Bei der Kinderbetreuung gibt es immer wieder Stimmen, die einen Rechtsanspruch wie in Deutschland fordern. Die Situation in Deutschland zeigt aber gerade auf, dass durch den Rechtsanspruch keine Plätze geschaffen werden, sondern nur der Kosten- und Belastungsfaktor massiv gestiegen ist. Braucht es in dieser Frage auch bei uns Zwang oder vertrauen Sie auf die bedarfsgerechten Lösungen, die die österreichischen Gemeinden seit vielen Jahren anbieten?
Ein Rechtsanspruch würde zu Druck insbesondere vom Arbeitgeber auf die Mütter führen, wenn diese die längere Karenzvariante in Anspruch nehmen oder Teilzeit arbeiten möchten, um die Kinderbetreuung selbst oder mit der Familie zu organisieren.
Mütter müssen selbst entscheiden und die Wahlfreiheit haben dürfen, ob sie ihre Kinder zuhause betreuen oder einen Kinderbetreuungsplatz in Anspruch nehmen wollen. Zwang lehnen wir hier entschieden ab. Wenn eine Mutter sich dazu entscheidet, ihre Kinder selbst zu betreuen, muss das auch finanziell entsprechend abgegolten werden.
Ausreichend Kinderbetreuungsplätze müssen bedarfsgerecht für jene zur Verfügung stehen, die diese brauchen.
Wir wollen ein Kinderbetreuungs-Zuschussgesetz mit einer bundeseinheitlichen Finanzierung der Elementarpädagogik-Angebote und der Anwendung auf die differenzierten Betreuungsangebote in der Elementarpädagogik.
Österreich bemüht sich seit der Nachkriegszeit, die Besiedelung und Bewirtschaftung des gesamten Landes sicherzustellen. Aktuell ist die flächendeckende Bereitstellung von Glasfaser einer der wesentlichen Infrastruktur-Herausforderungen. Was ist Ihr Modell, um zu einer vollflächigen Versorgung des Landes mit Glasfaser zu kommen?
Eine zukunftsfähige digitale Infrastruktur ist essenziell für die Wettbewerbsfähigkeit und Innovationskraft der österreichischen Wirtschaft.
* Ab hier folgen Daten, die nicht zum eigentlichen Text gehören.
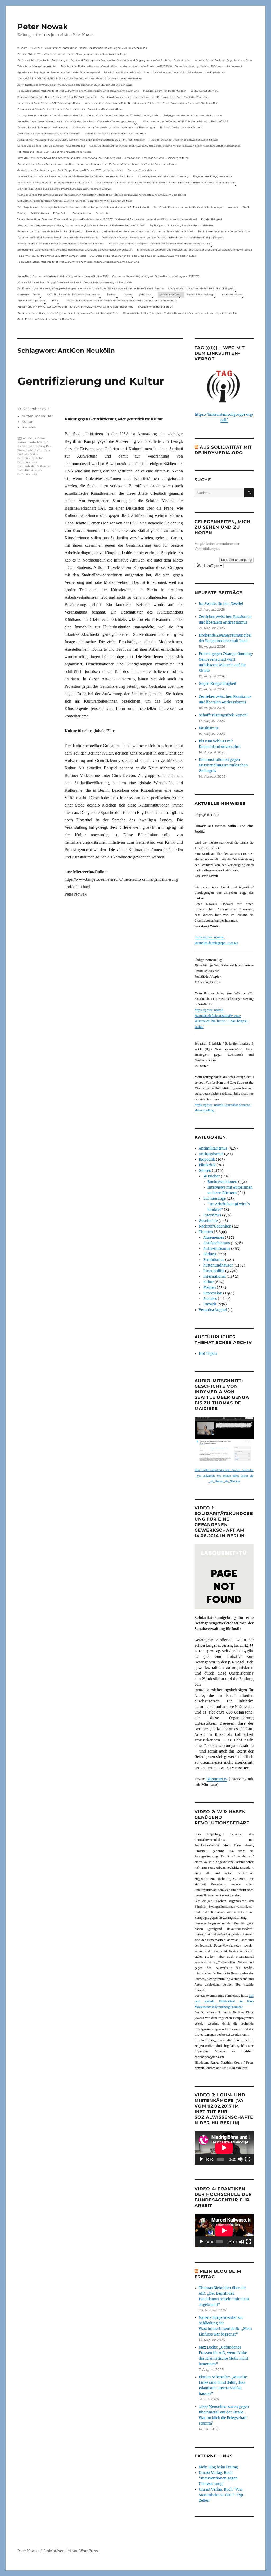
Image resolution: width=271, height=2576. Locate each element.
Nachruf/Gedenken (215, 1226)
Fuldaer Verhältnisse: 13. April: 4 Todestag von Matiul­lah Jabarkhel (54, 182)
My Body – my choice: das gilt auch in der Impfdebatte (181, 225)
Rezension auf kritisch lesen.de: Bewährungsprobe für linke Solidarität (57, 237)
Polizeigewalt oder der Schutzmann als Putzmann (193, 115)
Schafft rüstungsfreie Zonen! (223, 715)
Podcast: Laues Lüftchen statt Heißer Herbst (43, 127)
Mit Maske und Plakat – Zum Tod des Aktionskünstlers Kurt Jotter (54, 151)
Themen (111, 294)
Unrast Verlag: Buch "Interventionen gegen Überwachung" (218, 2478)
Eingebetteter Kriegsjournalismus (212, 176)
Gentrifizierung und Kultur (90, 381)
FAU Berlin (30, 454)
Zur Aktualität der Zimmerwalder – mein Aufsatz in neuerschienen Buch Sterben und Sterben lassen (75, 84)
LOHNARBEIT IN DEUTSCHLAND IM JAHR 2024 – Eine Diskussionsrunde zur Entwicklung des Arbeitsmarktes (79, 78)
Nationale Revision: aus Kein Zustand (181, 127)
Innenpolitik (213, 1271)
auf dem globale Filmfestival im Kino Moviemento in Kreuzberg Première (224, 2001)
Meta (55, 300)
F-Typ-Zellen (60, 213)
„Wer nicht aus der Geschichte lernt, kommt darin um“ (48, 133)
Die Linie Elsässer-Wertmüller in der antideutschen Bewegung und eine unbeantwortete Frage (72, 53)
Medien (209, 1287)
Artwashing (37, 446)
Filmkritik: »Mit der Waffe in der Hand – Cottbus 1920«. (115, 133)
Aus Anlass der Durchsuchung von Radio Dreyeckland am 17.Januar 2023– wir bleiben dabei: (70, 170)
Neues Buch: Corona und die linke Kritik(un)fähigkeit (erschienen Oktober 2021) (63, 276)
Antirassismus (211, 1154)
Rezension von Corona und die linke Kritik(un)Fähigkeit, (49, 231)
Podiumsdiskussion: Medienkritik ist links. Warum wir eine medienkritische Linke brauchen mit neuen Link (78, 90)
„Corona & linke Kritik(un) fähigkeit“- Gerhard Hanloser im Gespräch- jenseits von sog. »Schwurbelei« (74, 282)
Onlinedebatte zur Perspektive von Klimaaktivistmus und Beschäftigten (114, 127)
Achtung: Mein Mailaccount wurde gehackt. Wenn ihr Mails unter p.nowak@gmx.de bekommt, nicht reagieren (81, 139)
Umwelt (209, 1304)
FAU (20, 454)
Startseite (23, 294)
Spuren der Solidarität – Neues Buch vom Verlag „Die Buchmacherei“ (56, 96)
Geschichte (208, 1221)
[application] (224, 2148)
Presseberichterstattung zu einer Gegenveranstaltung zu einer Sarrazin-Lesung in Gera (67, 313)
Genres (128, 294)
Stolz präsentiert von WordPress (70, 2551)
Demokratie (102, 213)
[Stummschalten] (240, 2159)
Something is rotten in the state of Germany (163, 176)
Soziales (29, 427)
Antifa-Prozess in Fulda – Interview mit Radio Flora (46, 319)
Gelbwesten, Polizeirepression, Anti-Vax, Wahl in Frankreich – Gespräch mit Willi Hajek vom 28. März (74, 200)
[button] (209, 565)
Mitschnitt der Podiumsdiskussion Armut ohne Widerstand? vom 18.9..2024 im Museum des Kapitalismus (164, 72)
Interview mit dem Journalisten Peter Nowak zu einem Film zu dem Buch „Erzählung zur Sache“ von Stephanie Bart (151, 103)
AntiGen (28, 438)
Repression (212, 1293)
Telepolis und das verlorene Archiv (37, 66)
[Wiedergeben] (201, 2159)
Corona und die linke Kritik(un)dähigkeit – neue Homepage (51, 145)
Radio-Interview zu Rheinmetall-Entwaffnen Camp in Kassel (184, 139)
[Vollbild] (247, 2159)
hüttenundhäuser (37, 416)
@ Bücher (211, 1176)
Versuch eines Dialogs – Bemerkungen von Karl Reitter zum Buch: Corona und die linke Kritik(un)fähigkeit (163, 237)
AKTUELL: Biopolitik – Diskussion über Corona (73, 294)
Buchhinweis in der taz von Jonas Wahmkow (224, 231)
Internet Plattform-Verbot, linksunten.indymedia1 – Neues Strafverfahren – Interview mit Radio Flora (75, 176)
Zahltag (21, 213)
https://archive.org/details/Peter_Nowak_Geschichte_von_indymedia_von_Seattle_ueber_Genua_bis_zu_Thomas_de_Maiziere (224, 1476)
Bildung (209, 1254)
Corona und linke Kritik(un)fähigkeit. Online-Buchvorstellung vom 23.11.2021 (155, 276)
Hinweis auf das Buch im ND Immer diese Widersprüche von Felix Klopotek (60, 243)
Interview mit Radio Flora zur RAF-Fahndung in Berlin (48, 103)
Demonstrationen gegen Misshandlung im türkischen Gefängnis (223, 765)
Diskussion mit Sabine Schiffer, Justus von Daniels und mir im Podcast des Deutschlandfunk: (70, 109)
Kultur (27, 421)
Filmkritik (207, 1165)
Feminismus (213, 1260)
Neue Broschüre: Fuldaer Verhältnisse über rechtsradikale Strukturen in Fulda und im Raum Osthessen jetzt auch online (166, 182)
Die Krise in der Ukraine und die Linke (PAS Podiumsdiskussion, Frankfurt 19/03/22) (64, 188)
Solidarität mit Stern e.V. (205, 90)
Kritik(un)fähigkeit (211, 219)
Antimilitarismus (213, 1148)
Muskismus (209, 728)
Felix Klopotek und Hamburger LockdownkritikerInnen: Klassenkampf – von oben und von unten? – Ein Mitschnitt (83, 206)
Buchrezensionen (222, 1182)
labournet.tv (217, 1779)
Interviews (212, 1215)
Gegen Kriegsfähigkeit (217, 683)
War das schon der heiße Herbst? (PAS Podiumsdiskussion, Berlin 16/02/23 (185, 121)
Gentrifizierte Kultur (30, 458)
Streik (246, 206)
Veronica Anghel (213, 1310)
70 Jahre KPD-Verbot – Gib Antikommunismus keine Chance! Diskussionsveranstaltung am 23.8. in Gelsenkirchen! (82, 47)
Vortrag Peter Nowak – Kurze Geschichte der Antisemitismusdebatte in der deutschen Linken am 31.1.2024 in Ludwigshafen (88, 115)
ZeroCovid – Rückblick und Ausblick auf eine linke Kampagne (188, 206)
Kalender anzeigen (235, 559)
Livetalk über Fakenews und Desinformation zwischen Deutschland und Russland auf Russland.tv (121, 300)
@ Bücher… (145, 294)
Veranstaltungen (169, 294)
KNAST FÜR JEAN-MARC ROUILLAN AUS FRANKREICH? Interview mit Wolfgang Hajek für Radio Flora (75, 306)
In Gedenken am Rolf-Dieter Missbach (164, 90)
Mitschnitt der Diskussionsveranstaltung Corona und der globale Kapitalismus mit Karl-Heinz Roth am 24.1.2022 (81, 225)
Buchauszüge (214, 1198)
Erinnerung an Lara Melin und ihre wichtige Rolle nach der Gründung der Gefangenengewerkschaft (75, 249)
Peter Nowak (42, 26)
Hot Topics (208, 1353)
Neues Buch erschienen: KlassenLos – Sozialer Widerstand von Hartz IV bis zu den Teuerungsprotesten (76, 121)
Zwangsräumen (81, 213)
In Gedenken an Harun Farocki (155, 306)
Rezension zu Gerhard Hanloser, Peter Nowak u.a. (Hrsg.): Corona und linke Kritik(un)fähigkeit (140, 231)
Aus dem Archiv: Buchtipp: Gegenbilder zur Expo (223, 60)
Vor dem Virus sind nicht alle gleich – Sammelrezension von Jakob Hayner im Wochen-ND (159, 243)
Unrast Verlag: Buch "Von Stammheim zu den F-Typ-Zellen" (222, 2495)
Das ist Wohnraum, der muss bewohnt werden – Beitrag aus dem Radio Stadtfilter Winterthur (155, 96)
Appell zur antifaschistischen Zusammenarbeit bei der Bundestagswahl (58, 72)
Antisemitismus (40, 213)
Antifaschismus (216, 1243)
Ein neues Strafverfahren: (141, 170)
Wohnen (233, 206)
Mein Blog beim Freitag (218, 2467)
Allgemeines (213, 1237)
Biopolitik (207, 1159)
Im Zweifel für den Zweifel (221, 604)
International (214, 1276)
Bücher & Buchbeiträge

Dabei spielen sowohl der feste als auch der mobile Breitbandausbau eine entscheidende Rolle.
Wir setzen auf private Investitionen als Haupttreiber des Breitbandausbaus. Der Wettbewerb unter privaten Anbietern fördert Innovation und Effizienz. Durch attraktive Rahmenbedingungen und regulatorische Sicherheit schaffen wir Anreize für Unternehmen, in den Breitbandausbau zu investieren. Kooperationen zwischen privaten Unternehmen und öffentlichen Stellen können zusätzlich Synergien schaffen und den Ausbau beschleunigen.
Zur Unterstützung der kommunalen Gebietskörperschaft auf europäischer Ebene hat der Gemeindebund einen eigenen „EU-Kommissar für Gemeinden“ gefordert. Unterstützen Sie diese Forderung?
Die illegale Masseneinwanderung mit all ihren negativen Folgen ist seit Jahren das größte Problem und daher fordern wir einen „EU-Remigrations-Kommissar“.
Was ist ihrer Ansicht nach die künftige Rolle der Gemeinden im österreichischen Staatsgefüge?
Die heutige Rolle der Gemeinden als niederschwellige Anlaufstelle für die Bürger wird auch in Zukunft ein Eckpfeiler des heimischen Staatsgefüges bleiben.